The technology that they developed has been advanced to making pellets into various sizes right at the wellhead. If the concern is the energy used, it isn’t really an issue: about the same amount is used to add diluent to the bitumen to liquefy it for shipping via pipelines.
Photos via CBC News
“Think Advil. You have the chemical material … we’re then exposing that material, on the outside, to a set of heat, pressure conditions, that then yield a asphaltine-rich coating. So, really just a coating that bounds the inner material,” he explained.
Transporting by pellets and by pipelines both has environmental risks. The former with leaks in the pipes which are often difficult to correct, and the latter by rail accidents which could cause oil spills in the seas. Gates already has an answer to this.
“[The pellets] are nice and hardy. If you put them in water, they’ll sit like that for a very long time,” Gates said, adding that the pellets are also buoyant thanks to the gas bubble injected inside each pellet.
“It’s a safe product for transport,” he assured.
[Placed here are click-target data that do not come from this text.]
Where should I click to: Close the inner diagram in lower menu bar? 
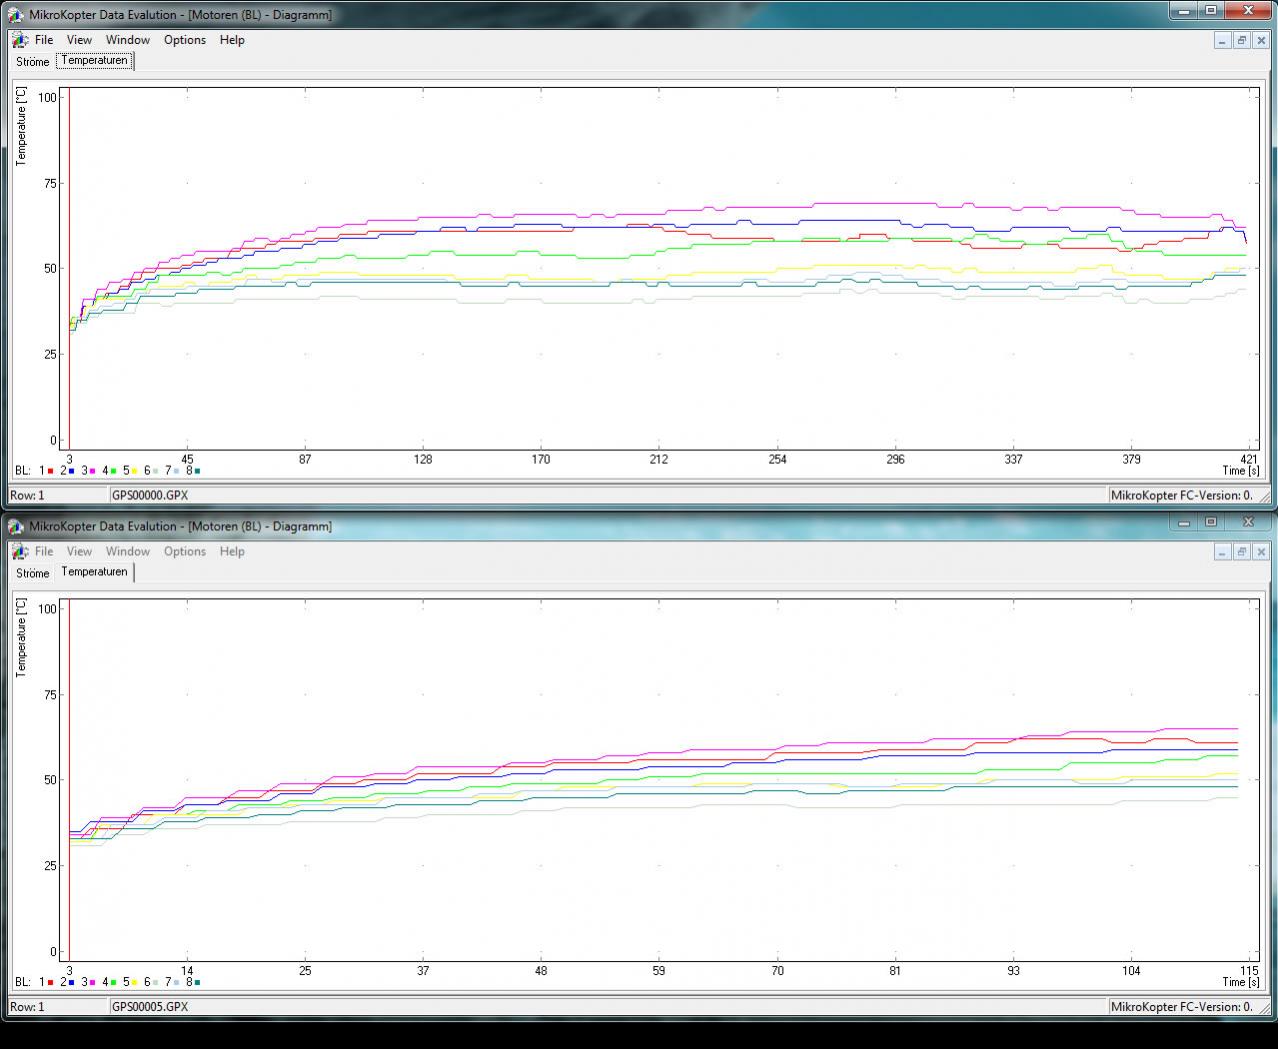(1260, 551)
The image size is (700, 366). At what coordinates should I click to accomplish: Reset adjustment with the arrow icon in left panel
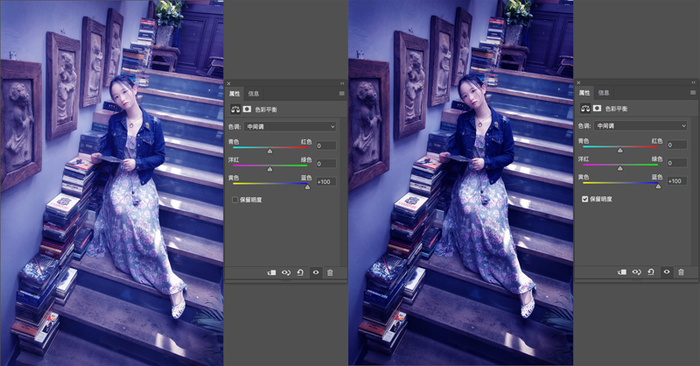(300, 273)
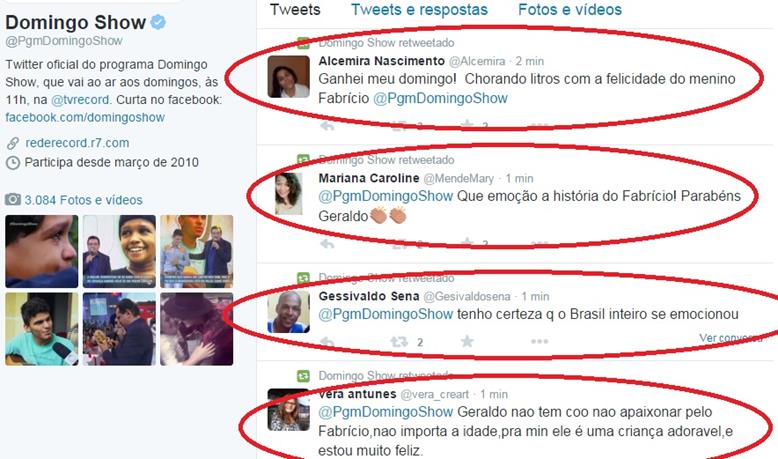Favorite Gessivaldo Sena's tweet with the star

pyautogui.click(x=467, y=341)
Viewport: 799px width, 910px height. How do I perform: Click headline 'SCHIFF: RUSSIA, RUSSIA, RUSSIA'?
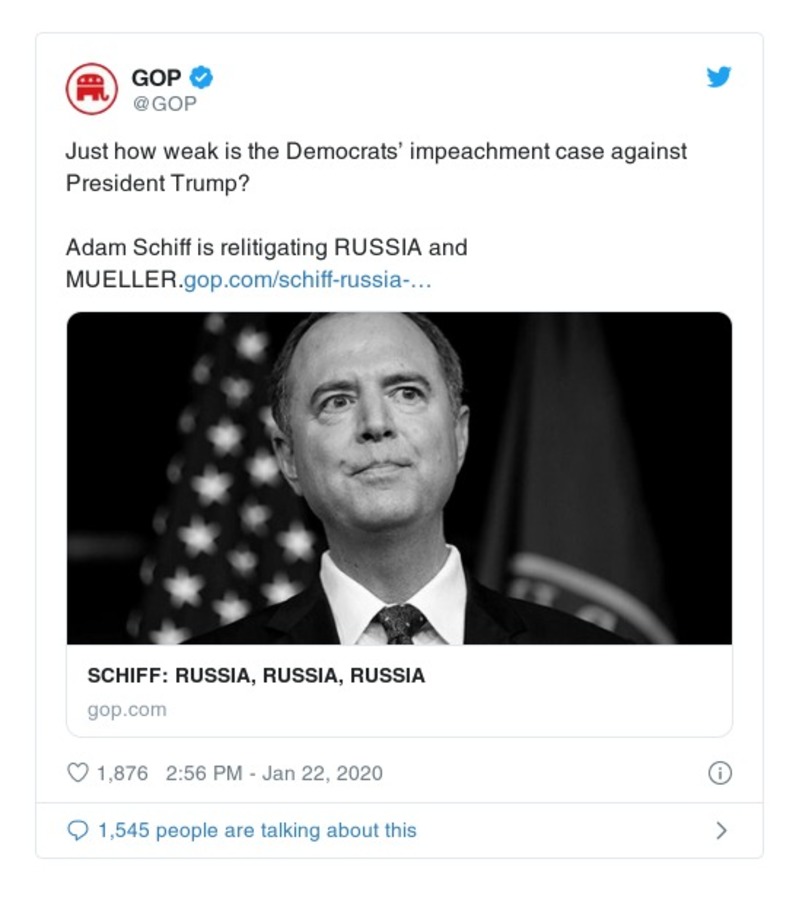click(256, 675)
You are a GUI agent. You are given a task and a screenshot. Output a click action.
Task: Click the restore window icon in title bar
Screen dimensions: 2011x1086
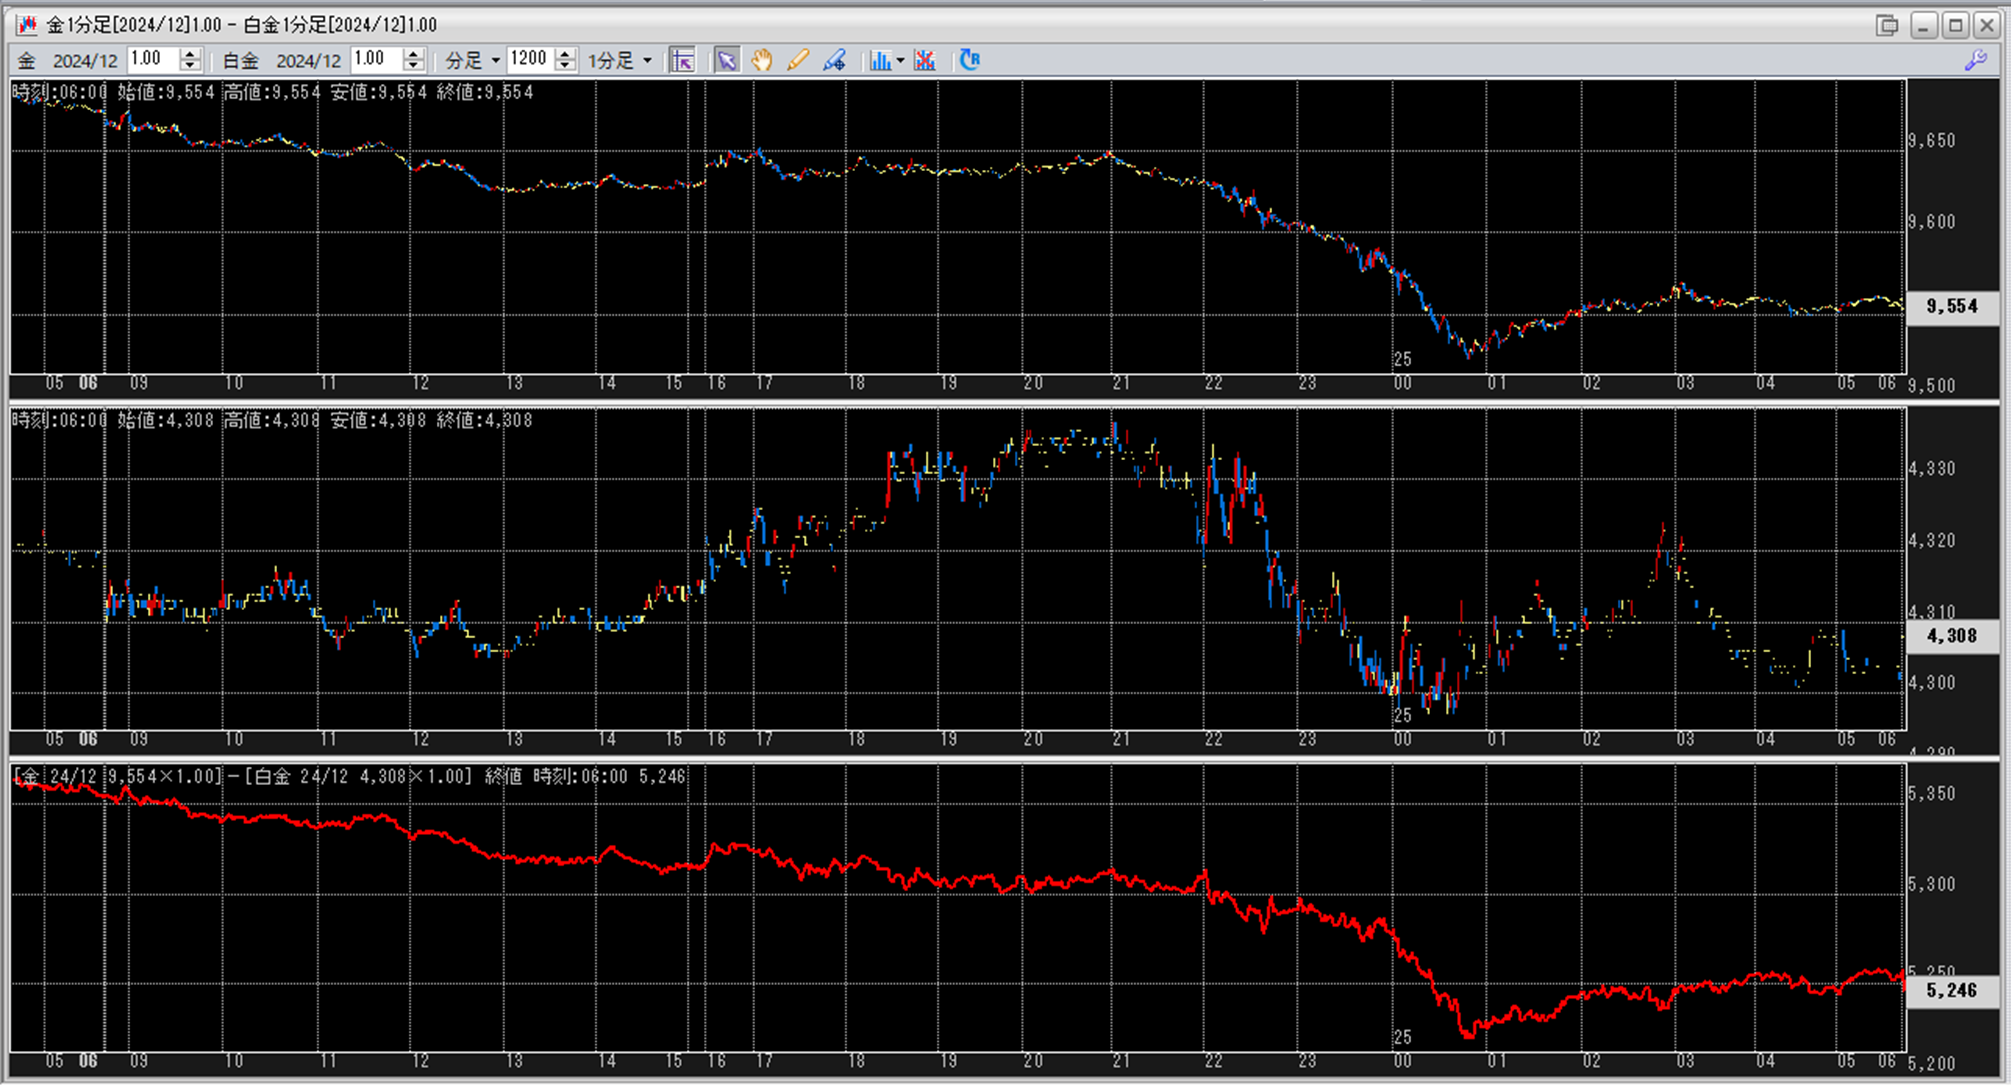click(1886, 25)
When it comes to cost, pipelines are still much cheaper but only once they are installed. But then again that is a major investment.
The researchers behind this accidental discovery are planning to make this a viable choice when transporting oil. According to Stace Willis, vice-president of energy at the University of Calgary’s Innovate Calgary, the technology is already attracting interest from members of the oil industry.
“We were able [to] connect with potential industry partners and customers who might help advance the technology to a field trial, and ultimately, a full scale solution,” he said.